The demographics of book buying are another factor in the mind/body boom, many publishing executives say. Women, who doctors say are more open than men to alternative medical practices, also form the great majority of book buyers.
Health-care reform is also serving to lend credibility to mind/body approaches. As caregivers switch from a fee-for-service system to managed care, doctors for the first time are rewarded for saving money through preventive medicine.
Cardiologist Dean Ornish’s program for reversing heart disease, on which his best-selling books are based, has been endorsed by a dozen major insurers. Before, Ornish says, “cardiologists might have been threatened” by his system of diet, exercise, meditation and yoga. Now they “embrace it because the less money they spend, the more they save.”
Consumer Reports’ “Mind/Body Medicine: How to Use Your Mind for Better Health,” written by Gurin and New York Times psychology reporter Daniel Goleman, was published last year.
“This was an area just reaching critical mass in terms of the amount of information there,” Gurin says. “It as a perfect book for Consumer Reports to do, because there’s tremendous opportunity for half-truths and quasi-truths, yet enough known so we could tell people what was true.”

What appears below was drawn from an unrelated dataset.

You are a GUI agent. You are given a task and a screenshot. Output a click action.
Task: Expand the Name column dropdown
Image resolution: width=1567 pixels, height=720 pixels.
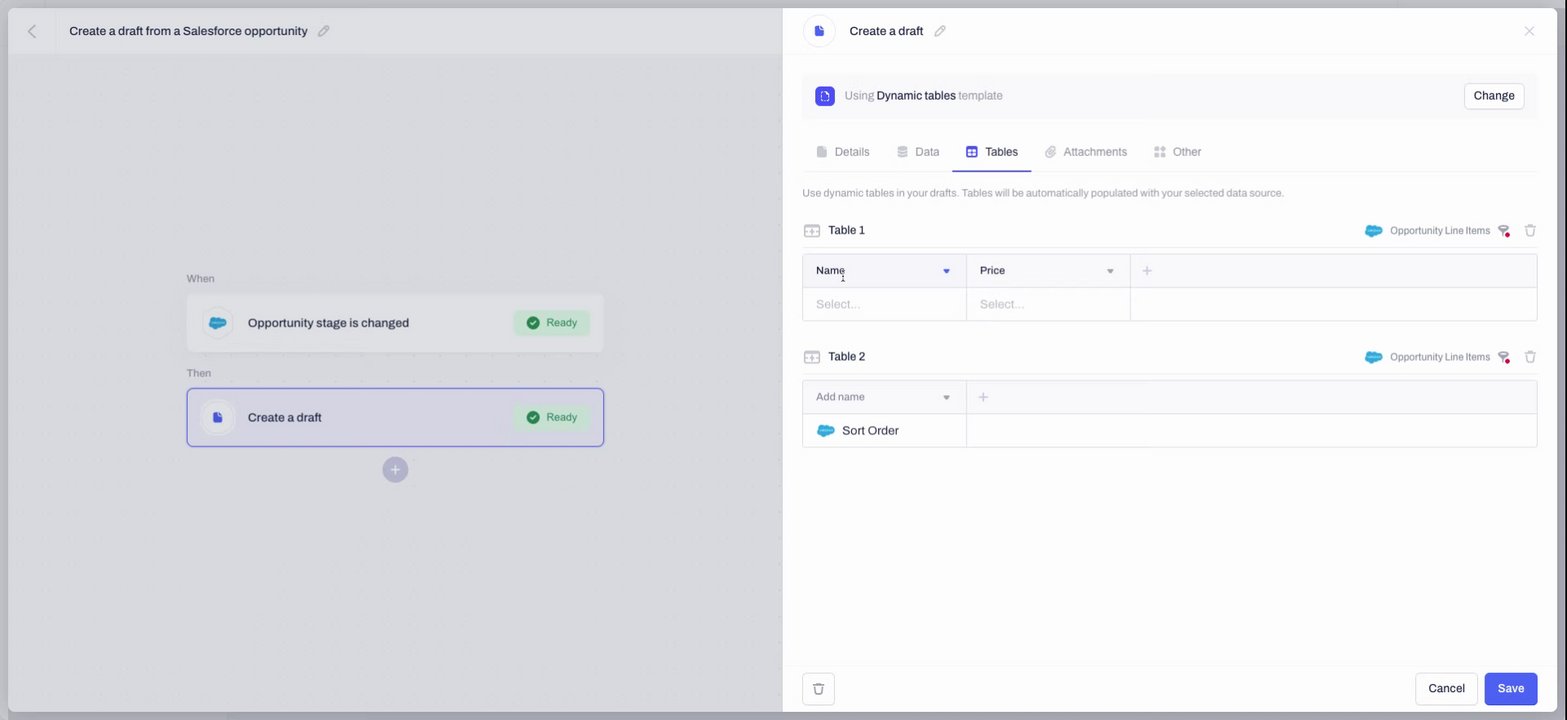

A compilation of chapters written by leading mind/body researchers throughout the country, Gurin and Goleman’s book demonstrates the extent to which mind/body approaches have infiltrated the medical Establishment.
Not everyone sees that as a good thing.
Marcia Angell, executive editor of the New England Journal of Medicine, says, “What I’m seeing is a more uncritical acceptance of the notion that you can think your way out of diseases. To me, it’s a form of wishful thinking.”
When “Love, Medicine & Miracles,” Siegel’s account of “exceptional patients” who had used love, joy and peace of mind to overcome cancer came out, he was attacked by some for theories that could be interpreted to mean that cancer patients were somehow responsible for getting, as well as curing, their disease.
“Doctors go around peddling this belief, saying “Even though we’re saying you can think yourself out of the disease, we’re not blaming you if you die of it,’” Angell says. “That’s nonsense, because one implies the other. I think it’s cruel, because it’s hard enough being sick without being blamed for it.”
Still, Angell is not surprised that publishers are cranking out mind/body books as fast as they seem to be flying off the shelves.
“Business is business,” she says. “It makes a lot of money. Everybody is looking for the secret of everlasting life, and if you can sell a book saying that it has it, people will buy it.”